## Texto para leitura

+---+

Pensando sobre o conhecido aforismo freudiano: “Afinal, o que quer uma mulher?”, nada melhor do que tentar descrever seu papel social, à época de Freud e hoje, para então arriscar decifrar o enigma, se é que podemos falar de forma genérica sobre o tema, sem tomar a mulher uma a uma.
Freud viveu num período da história, entre os séculos XIX e XX, influenciado pelo iluminismo, onde os ideais de liberdade, igualdade, fraternidade, ainda que postos, seguiam carregados de fortes influências de um patriarcado trabalhoso de ser diluído e que, de certa forma, ainda persiste nos dias de hoje.
Neste contexto, esperava-se que a mulher se preparasse, desde muito cedo, para desempenhar com maestria, a partir do casamento, seu papel como excelente dona de casa, mãe e educadora da prole, num espaço de atuação reduzido ao casamento, procriação e cuidados com os maridos e filhos. Poucas eram aquelas que se destacavam de outra maneira e, quando isto ocorria, era através de funções correlatas: enfermeiras, professoras, cozinheiras, damas de companhia.

+---+

## Problemas a resolver
**1)** Repita sem alterações o trecho do texto sobre o papel social da mulher que começa nas palavras "Freud viveu num" e termina depois de "damas de companhia.".
**2)** Reescreva de forma mais breve o parágrafo do texto sobre o papel social da mulher que começa com "Neste contexto", mantendo seus fatos principais.
Os dados não têm nenhum papel nesta parte.

## Dados fornecidos
+---+

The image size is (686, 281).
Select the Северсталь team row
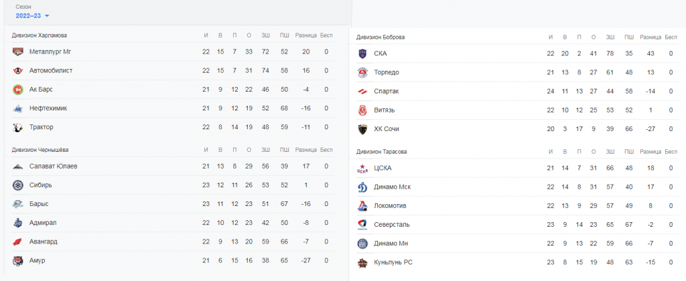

+---+

## Soluções das tarefas
**1)**
Freud viveu num período da história, entre os séculos XIX e XX, influenciado pelo iluminismo, onde os ideais de liberdade, igualdade, fraternidade, ainda que postos, seguiam carregados de fortes influências de um patriarcado trabalhoso de ser diluído e que, de certa forma, ainda persiste nos dias de hoje.
Neste contexto, esperava-se que a mulher se preparasse, desde muito cedo, para desempenhar com maestria, a partir do casamento, seu papel como excelente dona de casa, mãe e educadora da prole, num espaço de atuação reduzido ao casamento, procriação e cuidados com os maridos e filhos. Poucas eram aquelas que se destacavam de outra maneira e, quando isto ocorria, era através de funções correlatas: enfermeiras, professoras, cozinheiras, damas de companhia.

**2)** Nesse contexto, esperava-se que a mulher se preparasse desde cedo para ser, após o casamento, uma excelente dona de casa, mãe e educadora dos filhos. Sua atuação se limitava ao casamento, à procriação e ao cuidado com o marido e os filhos. Poucas se destacavam de outro modo, e quando isso acontecia era em funções correlatas, como enfermeira, professora, cozinheira ou dama de companhia.